Common humanity is what connects us all globally. It’s recognising that as humans we all want just two things: to be happy, and to be free from pain. (I don’t know anyone who wakes up in the morning and says “I hope I have a miserable day today)”.

The problem is, it is sometimes our efforts to be free from pain or our desire to be happy, that can lead to greater difficulty. When we are sad or anxious, we can isolate and withdraw. We can feel like no one else in the world understands how we feel. But common humanity means you are not alone. Somewhere in the world right now, someone understands because they are feeling it too.

When you feel frightened, or worried, when you feel annoyed or even numb, in a planet of 8 billion people – there is somewhere who feels as you do right now.

It might not be for the same reasons, your problems right now may be completely unique to you. But even so, there will be someone somewhere feeling anger, sadness, worry or joy.

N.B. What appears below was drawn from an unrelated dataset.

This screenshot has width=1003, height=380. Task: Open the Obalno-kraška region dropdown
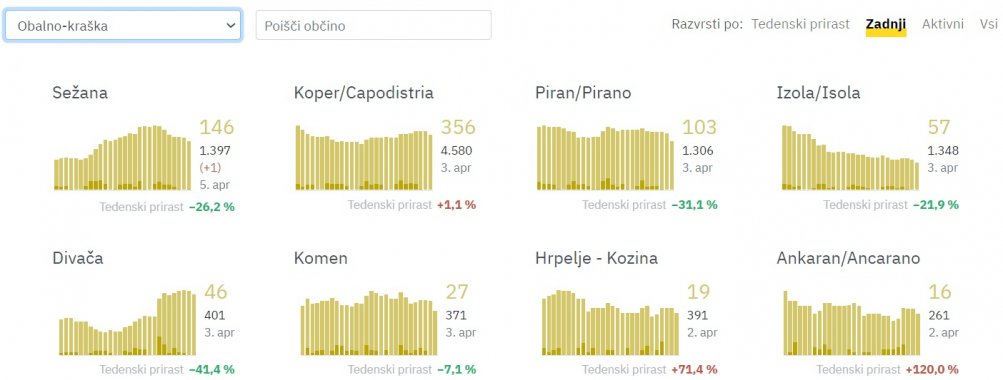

This is where mindfulness can help.

Mindfulness is giving yourself permission to experience the present moment just as it is even when it’s difficult, but without getting caught up in the commentary about why it is like it is.

It is leaning in to a situation rather than pushing it away, because we know ultimately avoiding problems doesn’t work.

You’ve probably been mindful more times than you realise, if you’ve ever caught yourself listening to the birds, or watching the sun rise. It’s being immersed in the present moment without trying to change it. You would never say a sunrise was imperfect, because you experience it just as it is. This is the essence of mindfulness.

So mindfulness is being where you are right now, just as it is, without getting caught up in unhealthy thinking, or thoughts about how things – or people – should be. Mindfulness helps us to recognise what we can and can’t control, and that we can learn to pick our battles.

Meditation is the formal act of mindfulness and choosing to bring your attention to the here and now, just as it is, without trying to change anything. Many people think that meditation is about clearing the mind, it’s not. It’s about managing the mind, especially when it your thoughts become circular and unhelpful. One way to do this is through the breath.

There are many ways of practicing meditation, and it’s usually best under the guidance of a teacher. If your breathing is affected right now, or if focusing on your breath creates more anxiety, see if you can find other ways to meditate that work for you, either under the advice of your doctor or healthcare team.

We know that the breath is one way to help relax the mind and body; it can be a switch between the subconscious and the conscious mind. It can activate the relaxation response, and calm fight or flight. It can take you from a place of “I can’t cope” to “I can cope”.

A loving kindness meditation (sometimes referred to as Metta or Maitri) is an acknowledgement of common humanity. It allows us to connect with others who may be feeling as we do, when you’re going through a difficult time, and is an act of compassion both towards yourself and others. One example of this is known as Tonglen, the practice of “giving and receiving”, or “taking and sending”.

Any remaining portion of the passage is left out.